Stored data
________________

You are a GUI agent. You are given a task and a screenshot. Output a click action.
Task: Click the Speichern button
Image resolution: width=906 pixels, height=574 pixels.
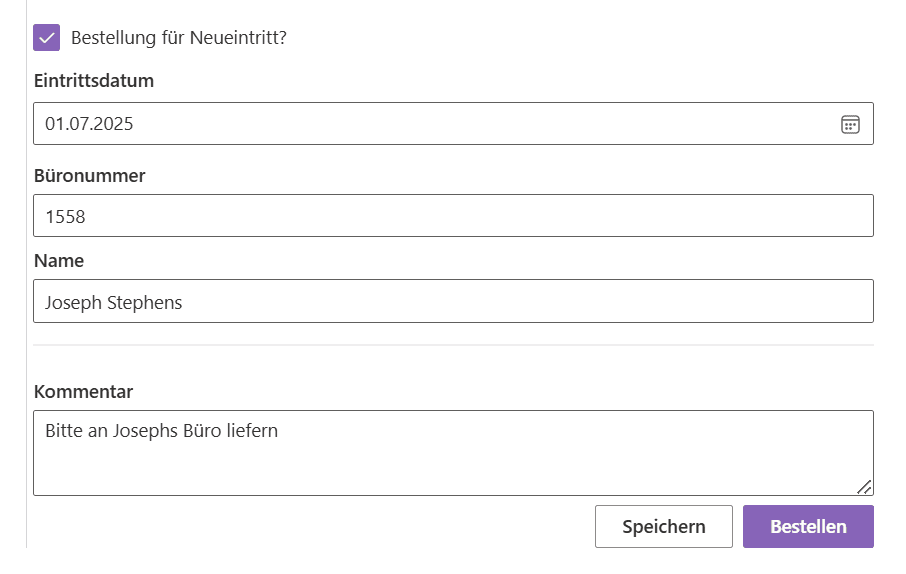[664, 527]
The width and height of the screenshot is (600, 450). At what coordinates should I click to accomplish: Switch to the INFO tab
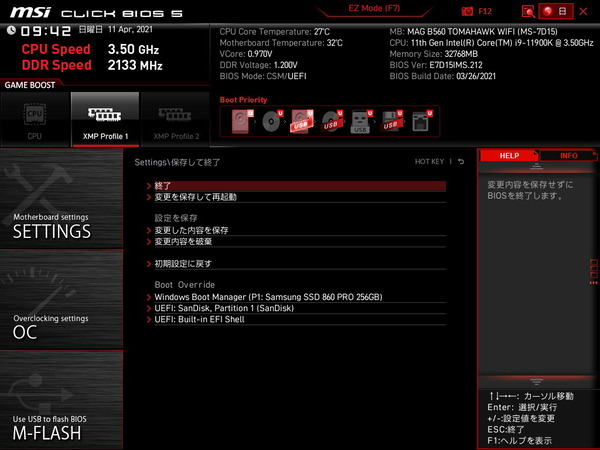pos(568,156)
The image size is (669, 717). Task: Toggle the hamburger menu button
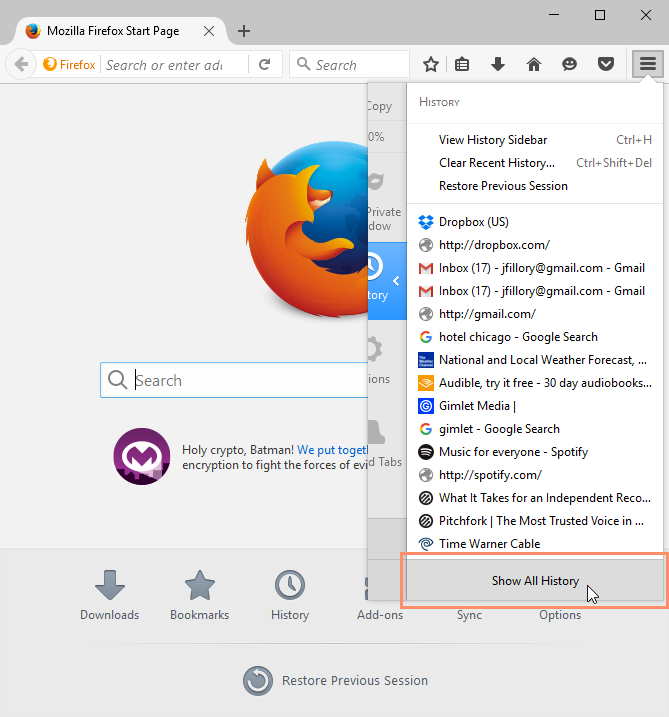[648, 64]
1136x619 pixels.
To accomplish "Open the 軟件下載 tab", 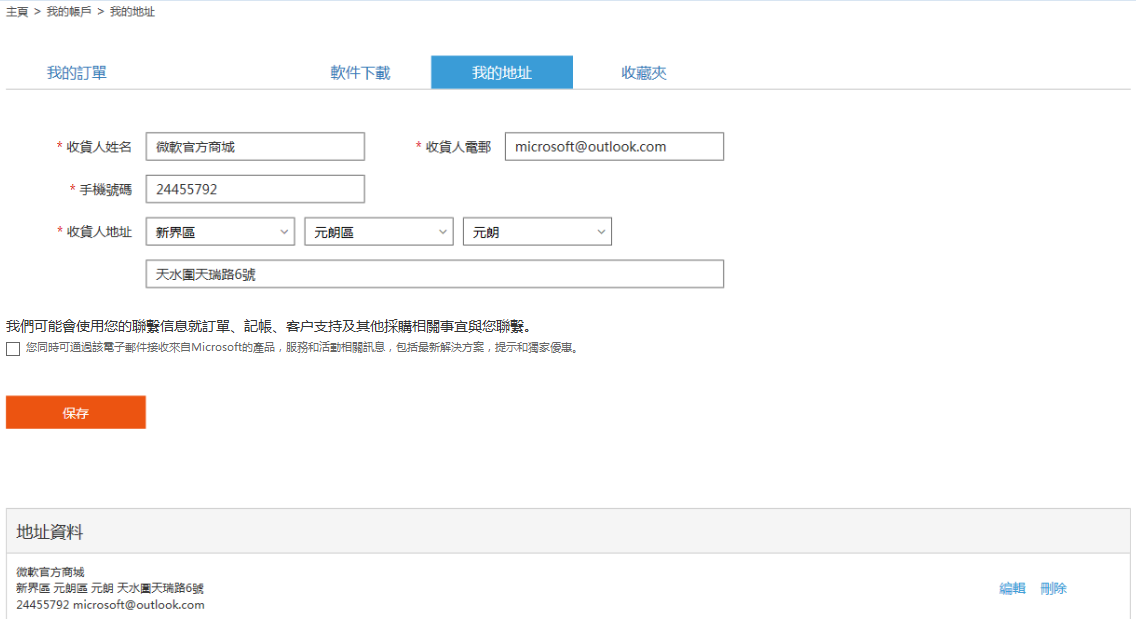I will (360, 73).
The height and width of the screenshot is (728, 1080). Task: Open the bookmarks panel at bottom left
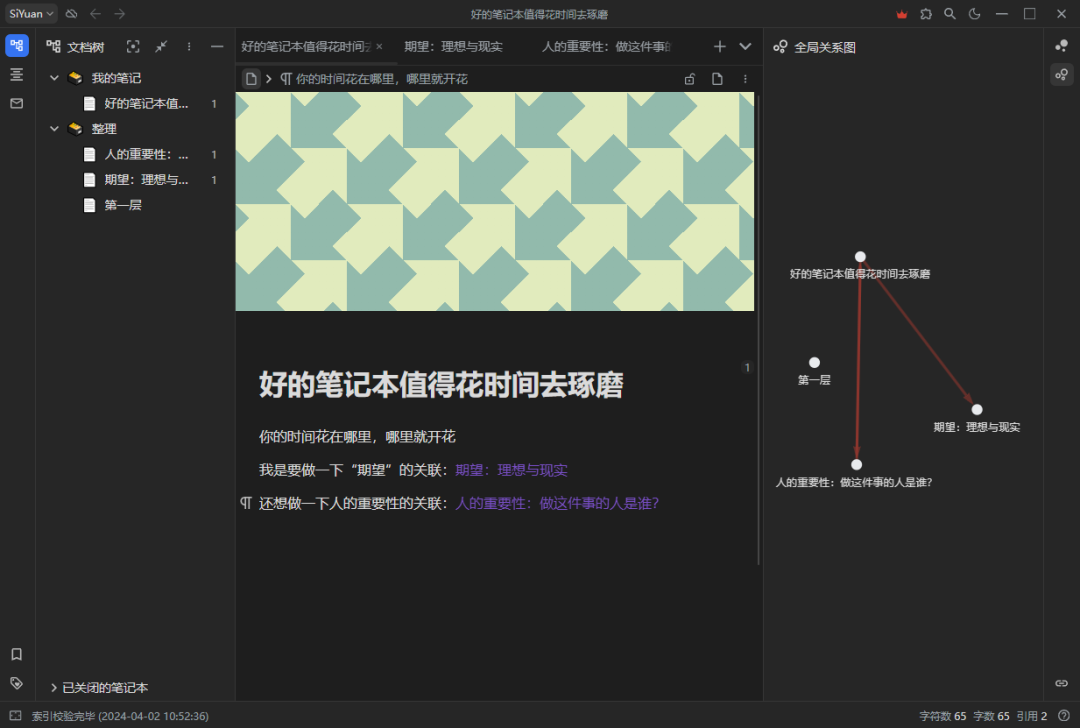tap(16, 654)
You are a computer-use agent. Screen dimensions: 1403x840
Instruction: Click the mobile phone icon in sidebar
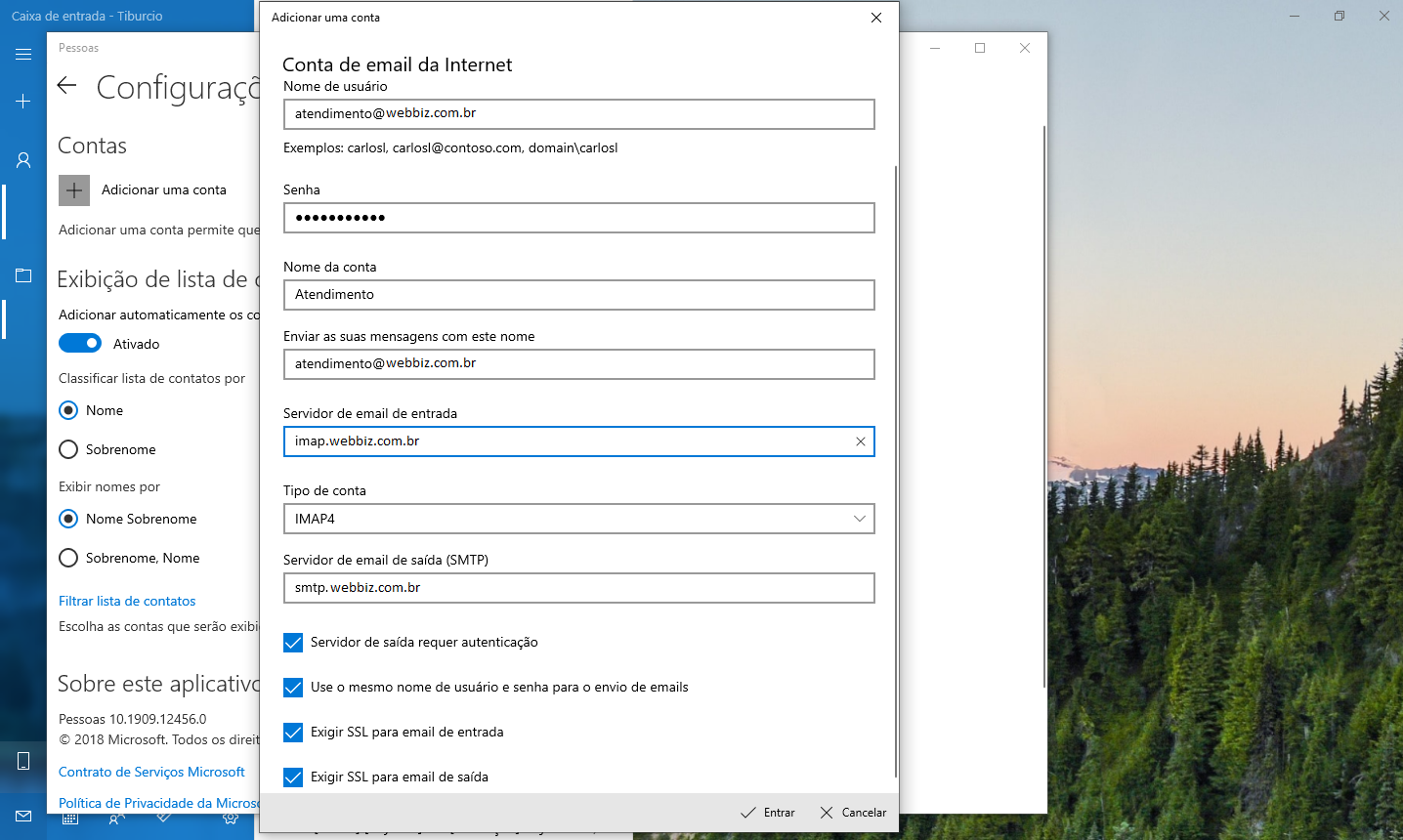pyautogui.click(x=23, y=761)
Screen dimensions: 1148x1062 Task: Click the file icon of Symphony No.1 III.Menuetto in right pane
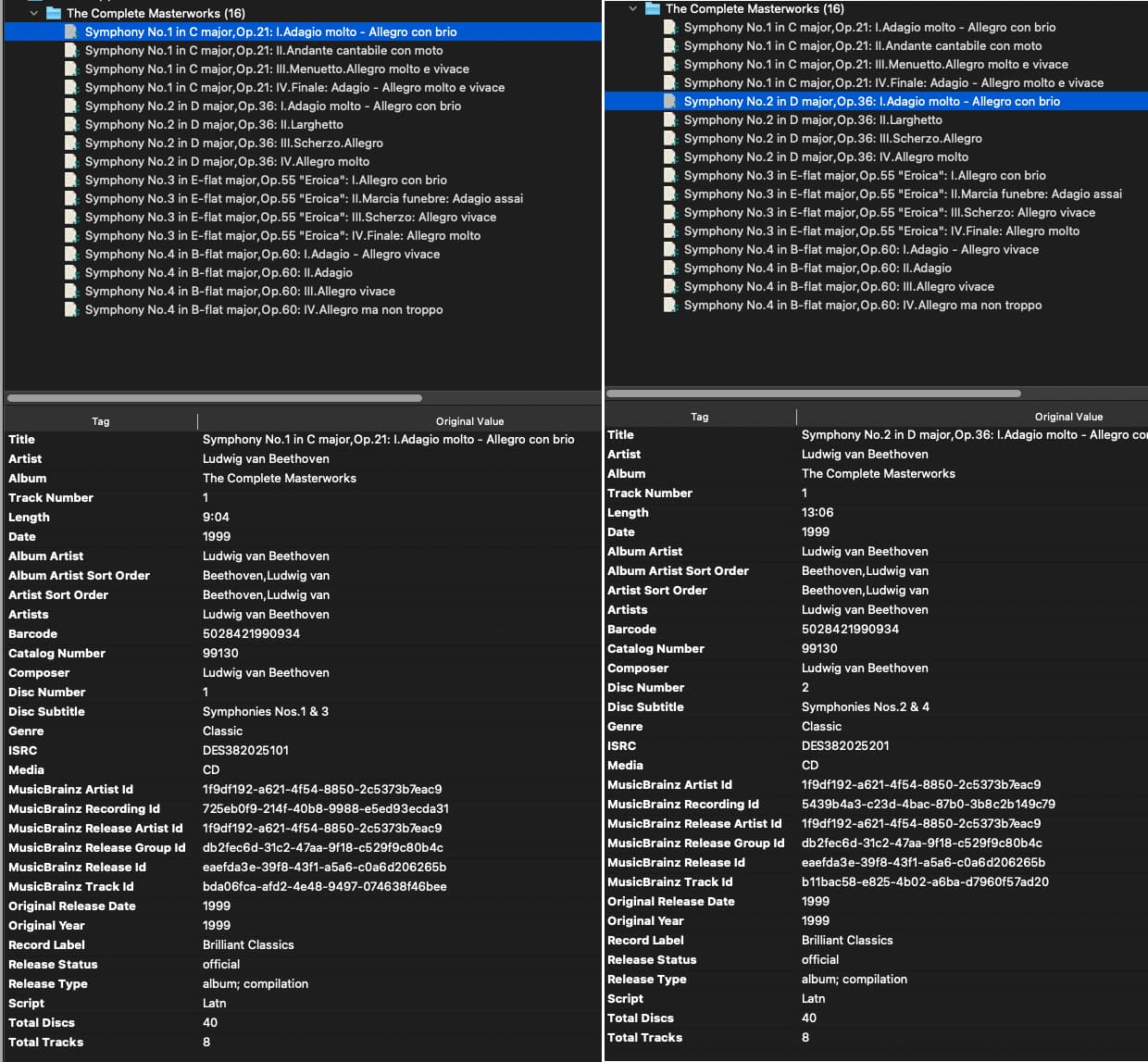pyautogui.click(x=672, y=64)
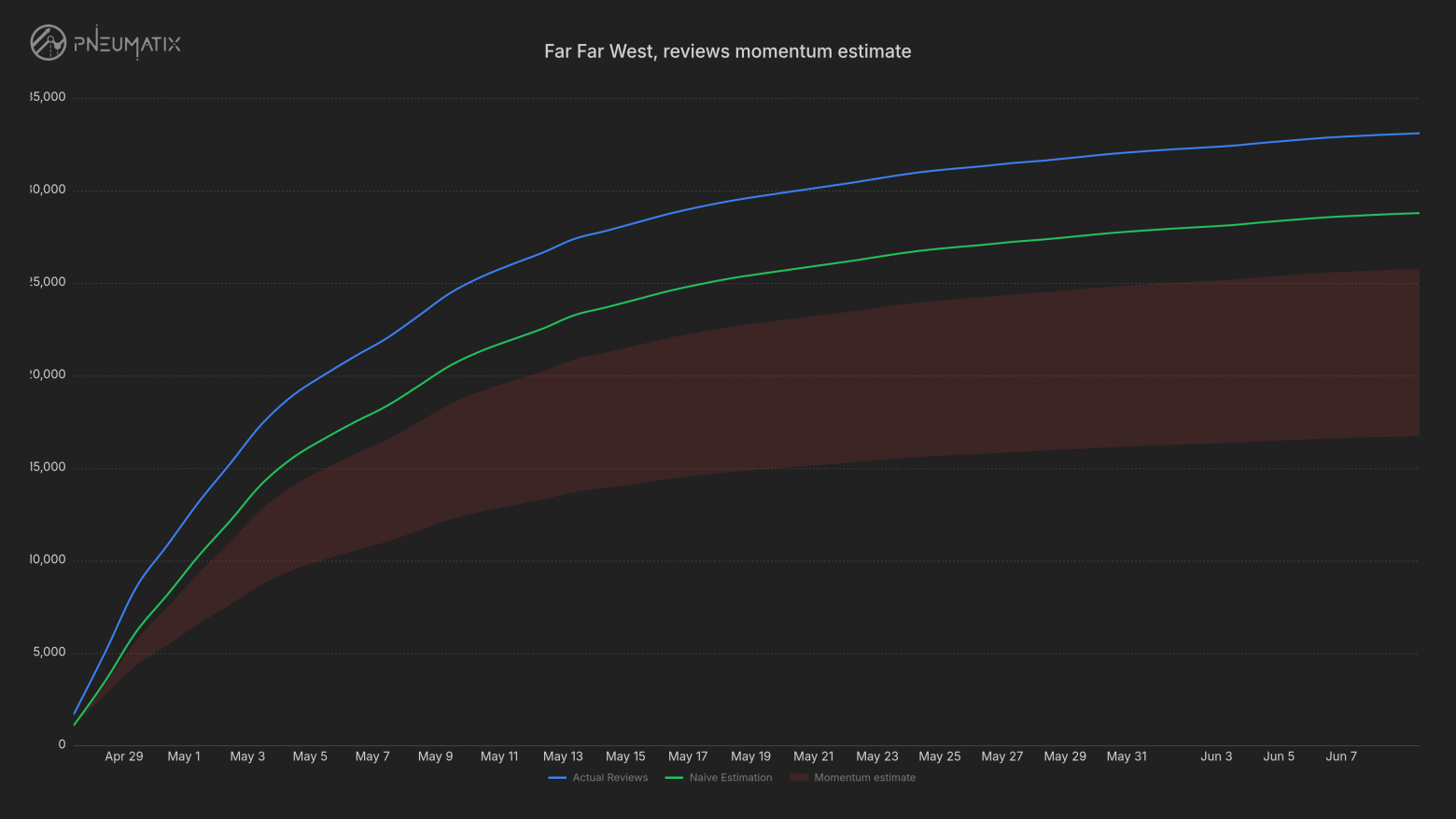The image size is (1456, 819).
Task: Click the green Naive Estimation legend line marker
Action: coord(674,778)
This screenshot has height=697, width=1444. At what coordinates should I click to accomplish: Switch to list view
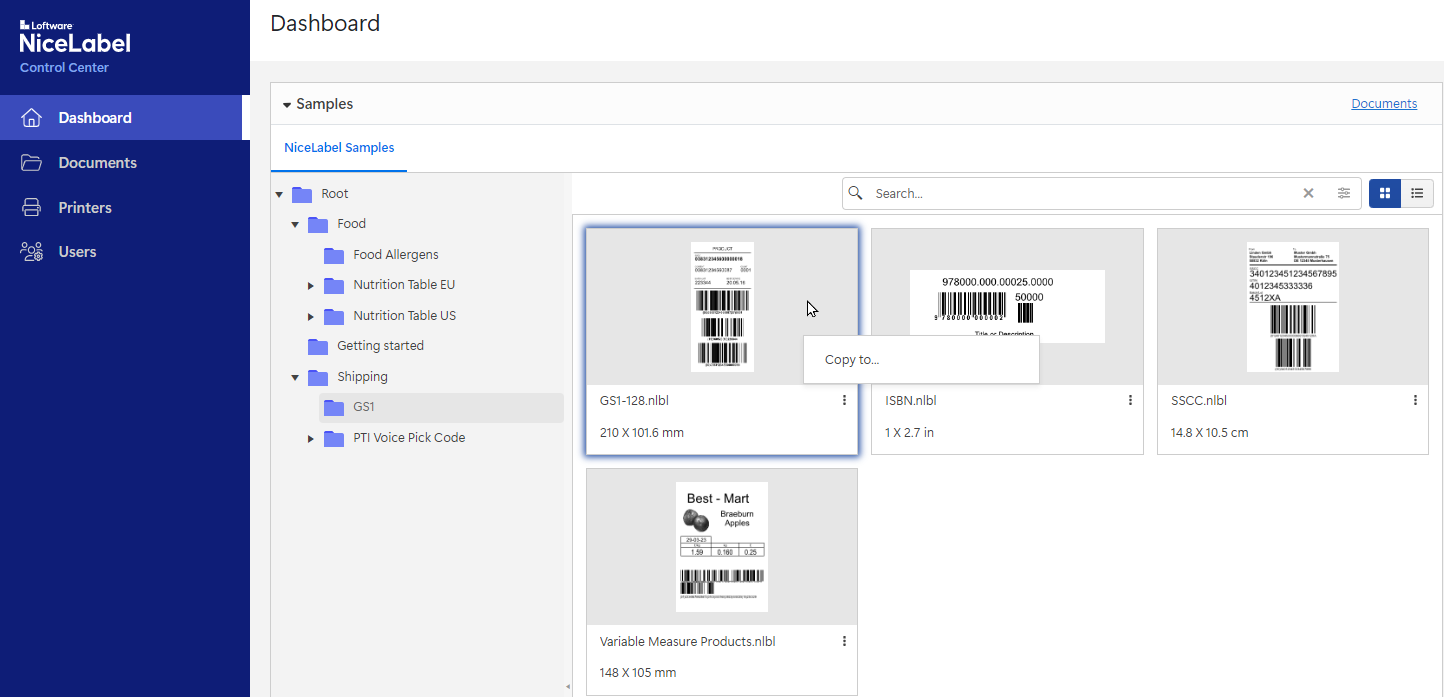pyautogui.click(x=1417, y=193)
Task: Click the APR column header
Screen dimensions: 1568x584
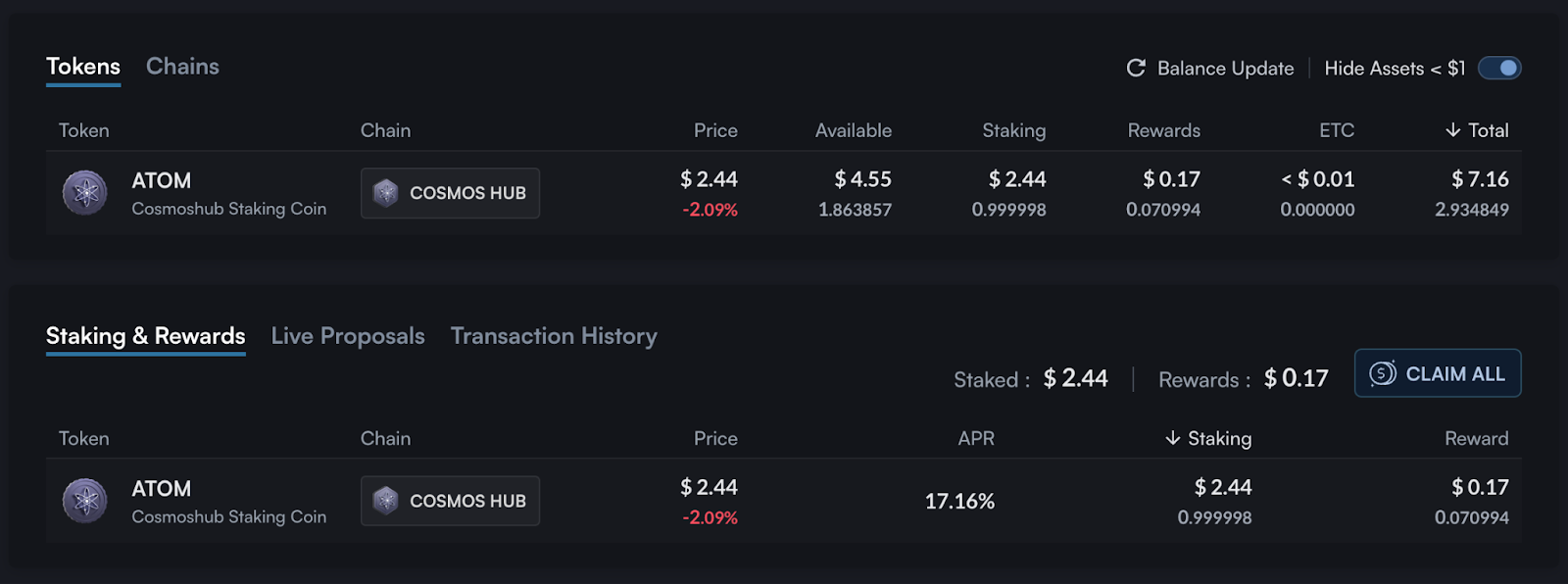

________________

ABOUT THIS TASK.
Sift the data above for lines with "agent", then copy each one.

WRITTEN REPLY.
You are a GUI agent. You are given a task and a screenshot. Output a click action.
You are a computer-use agent. Screen dimensions: 1403x840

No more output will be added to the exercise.